| What you are asked to do |
Copy out the records exactly as they appear, from the line containing "Given: Start the Online Course blueprint" through the end of the records, with both of those ends included.

| Dataset content |
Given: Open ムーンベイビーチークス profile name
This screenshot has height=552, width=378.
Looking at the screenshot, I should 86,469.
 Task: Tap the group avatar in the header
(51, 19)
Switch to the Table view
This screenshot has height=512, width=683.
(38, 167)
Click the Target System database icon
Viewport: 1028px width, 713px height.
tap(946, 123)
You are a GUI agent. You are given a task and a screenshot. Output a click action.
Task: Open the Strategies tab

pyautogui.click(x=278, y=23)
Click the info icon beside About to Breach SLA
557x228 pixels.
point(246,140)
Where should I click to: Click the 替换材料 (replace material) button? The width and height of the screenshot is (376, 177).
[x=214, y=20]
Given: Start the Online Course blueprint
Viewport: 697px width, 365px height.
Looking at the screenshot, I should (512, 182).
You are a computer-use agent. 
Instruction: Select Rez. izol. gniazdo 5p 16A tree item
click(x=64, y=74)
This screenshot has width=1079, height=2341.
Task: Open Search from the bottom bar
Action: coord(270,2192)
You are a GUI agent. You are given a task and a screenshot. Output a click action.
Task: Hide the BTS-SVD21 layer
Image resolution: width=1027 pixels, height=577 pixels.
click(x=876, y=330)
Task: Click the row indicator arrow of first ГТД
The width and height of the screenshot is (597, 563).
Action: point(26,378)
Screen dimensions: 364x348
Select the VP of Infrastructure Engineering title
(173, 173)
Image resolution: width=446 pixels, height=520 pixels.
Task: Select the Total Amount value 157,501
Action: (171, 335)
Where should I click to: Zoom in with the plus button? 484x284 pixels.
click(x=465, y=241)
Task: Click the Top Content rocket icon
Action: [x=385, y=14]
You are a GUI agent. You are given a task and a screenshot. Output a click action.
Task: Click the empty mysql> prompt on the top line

| Response |
Given: Start the Online Course blueprint
Viewport: 697px width, 365px height.
Looking at the screenshot, I should (512, 182).
You are a computer-use agent. 
Instruction: Select Rez. izol. gniazdo 5p 16A tree item
click(x=64, y=74)
This screenshot has width=1079, height=2341.
Task: Open Search from the bottom bar
Action: coord(270,2192)
You are a GUI agent. You are given a task and a screenshot. Output a click action.
Task: Hide the BTS-SVD21 layer
Image resolution: width=1027 pixels, height=577 pixels.
click(x=876, y=330)
Task: Click the row indicator arrow of first ГТД
The width and height of the screenshot is (597, 563).
Action: point(26,378)
Screen dimensions: 364x348
Select the VP of Infrastructure Engineering title
(173, 173)
Image resolution: width=446 pixels, height=520 pixels.
Task: Select the Total Amount value 157,501
Action: (171, 335)
Where should I click to: Zoom in with the plus button? 484x284 pixels.
click(x=465, y=241)
Task: Click the Top Content rocket icon
Action: [x=385, y=14]
You are a GUI agent. You are given a task and a screenshot. Output a click action.
Task: Click the empty mysql> prompt on the top line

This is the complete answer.